— Stated exercise —
Switch "category chip" to "filter button" in everything from the line containing "This screenshot has" down to the line containing "pos(714,35)" in the records below, and give those lines back with nothing else changed. Omit the pictures from your answer.

··· Data shown ···

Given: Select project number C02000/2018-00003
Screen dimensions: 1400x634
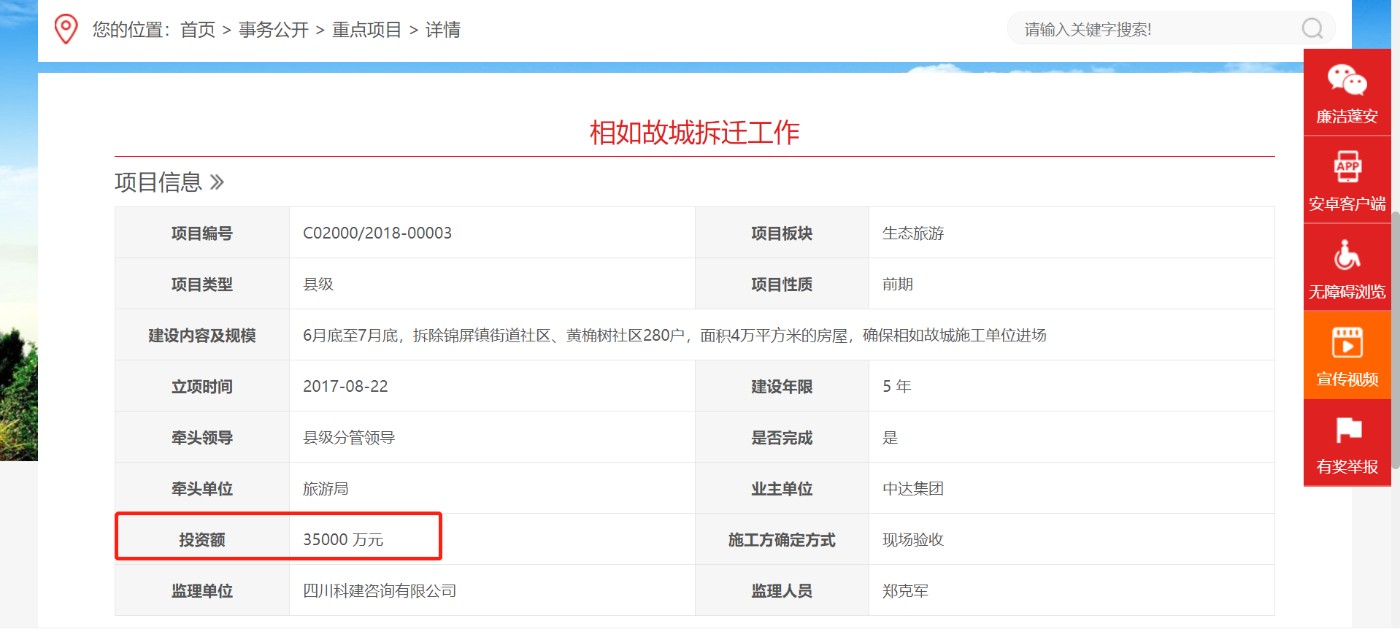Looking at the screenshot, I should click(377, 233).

···
··· Data shown ···

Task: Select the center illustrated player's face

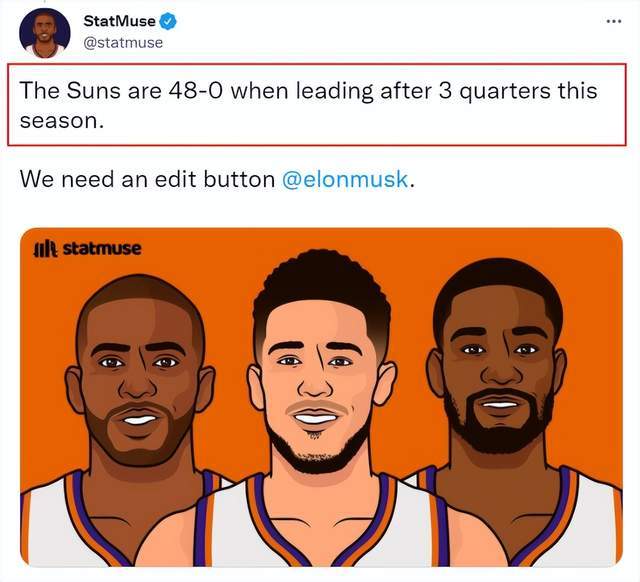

···
··· Data shown ···

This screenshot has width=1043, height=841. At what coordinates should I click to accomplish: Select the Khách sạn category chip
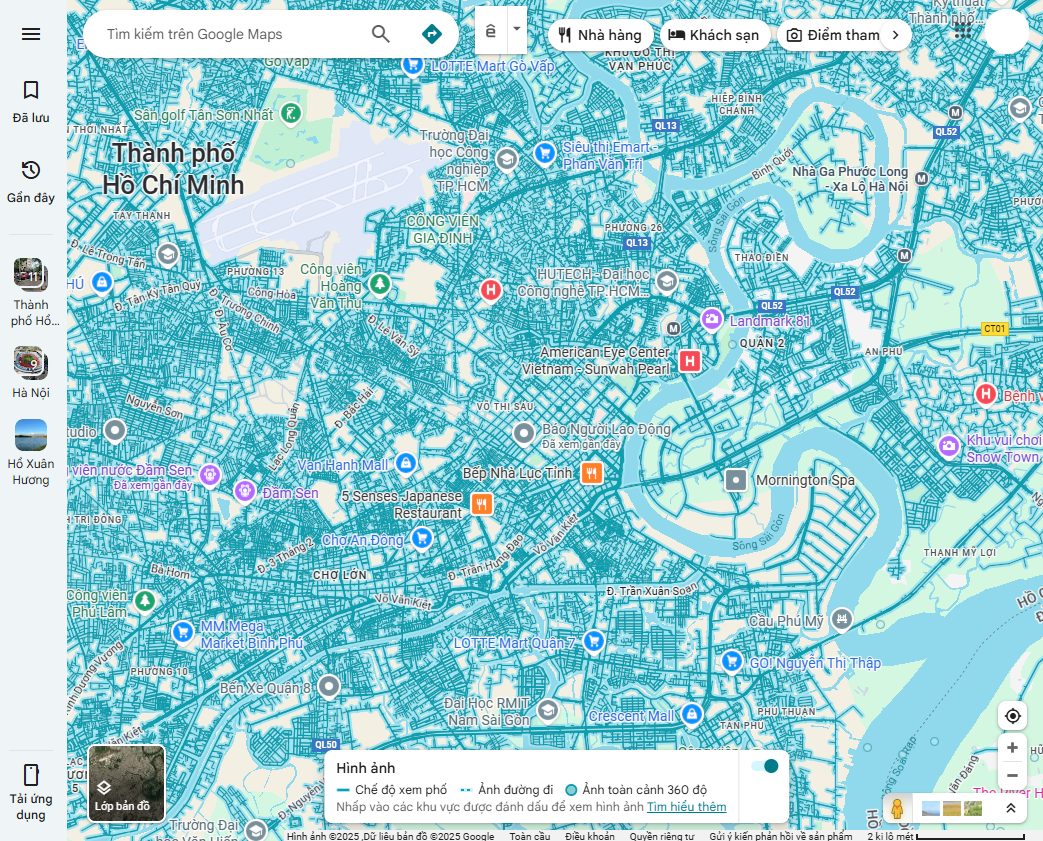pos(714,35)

···

— Written solution —
This screenshot has width=1043, height=841. At what coordinates should I click to accomplish: Select the Khách sạn filter button
pos(714,35)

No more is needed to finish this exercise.